THE TASK. Copy out exactly the stretch below, from the line with "This screenshot has width=460, height=475." through the line with "At what coordinates should I click to accomplish: Click", both included; the pictures stay out.

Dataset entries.
##########
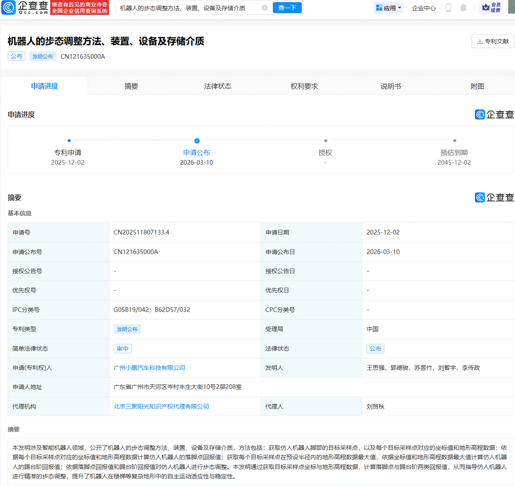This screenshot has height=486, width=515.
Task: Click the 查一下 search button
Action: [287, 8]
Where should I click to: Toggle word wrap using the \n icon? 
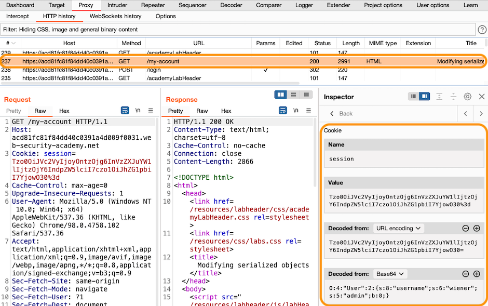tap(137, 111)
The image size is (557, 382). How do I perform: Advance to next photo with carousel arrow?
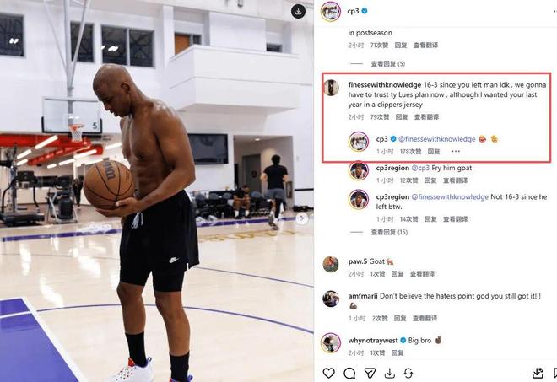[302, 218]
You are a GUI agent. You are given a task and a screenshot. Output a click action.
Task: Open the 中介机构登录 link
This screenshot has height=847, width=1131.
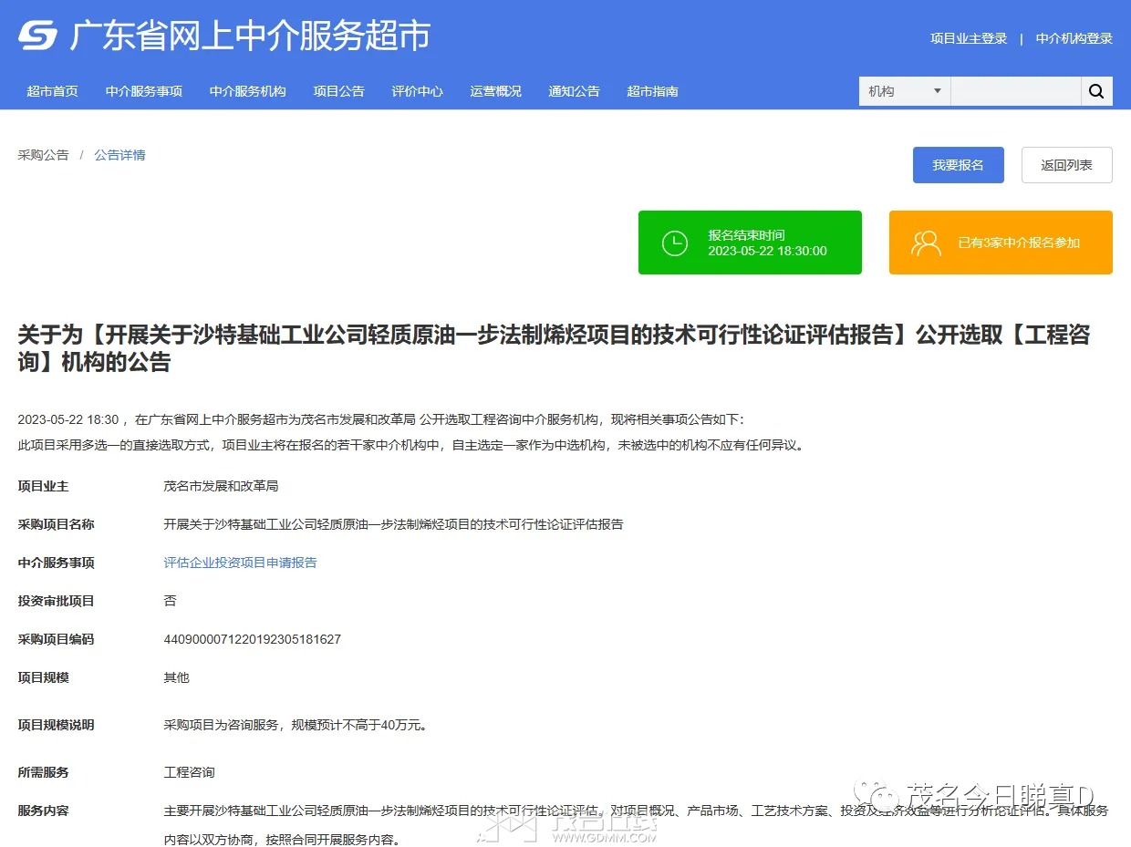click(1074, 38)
##########
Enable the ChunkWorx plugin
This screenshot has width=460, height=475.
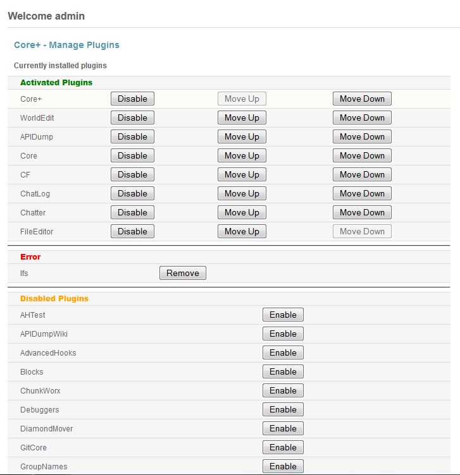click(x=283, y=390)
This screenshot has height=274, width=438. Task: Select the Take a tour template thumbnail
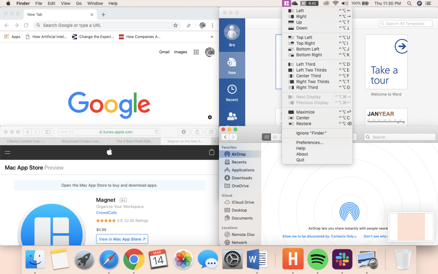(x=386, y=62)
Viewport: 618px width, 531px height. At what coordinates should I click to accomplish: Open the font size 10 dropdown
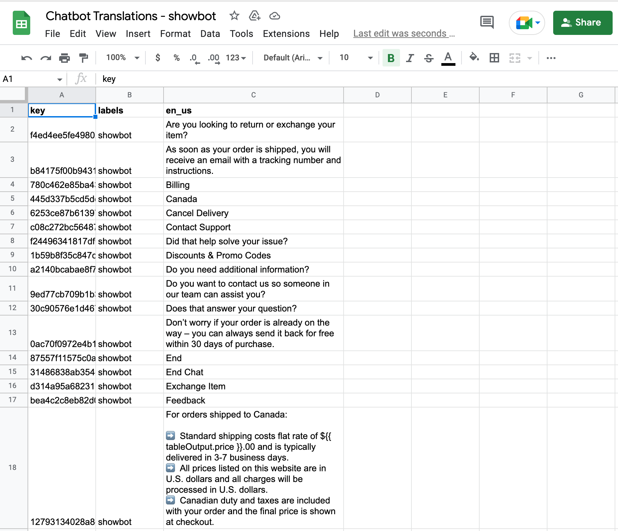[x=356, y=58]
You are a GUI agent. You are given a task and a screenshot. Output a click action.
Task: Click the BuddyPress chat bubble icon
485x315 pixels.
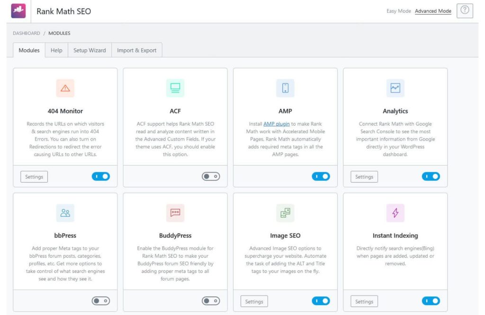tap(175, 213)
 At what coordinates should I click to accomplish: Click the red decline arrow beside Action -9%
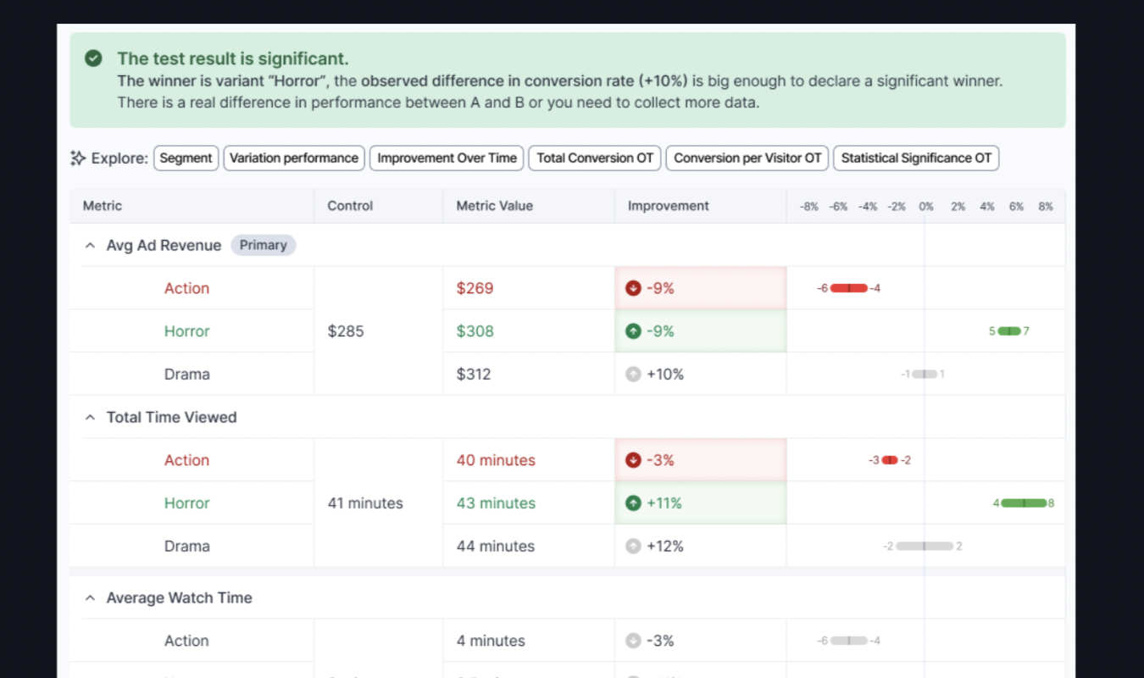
##########
EXERCISE RESPONSE.
This screenshot has width=460, height=475.
click(x=283, y=390)
This screenshot has height=274, width=438. Task: Select the Take a tour template thumbnail
(x=386, y=62)
Viewport: 618px width, 531px height. At what coordinates should I click to accomplish: Open the font size 10 dropdown
[x=356, y=58]
You are a GUI agent. You are given a task and a screenshot. Output a click action.
Task: Click the BuddyPress chat bubble icon
485x315 pixels.
tap(175, 213)
 At what coordinates should I click to accomplish: Click the red decline arrow beside Action -9%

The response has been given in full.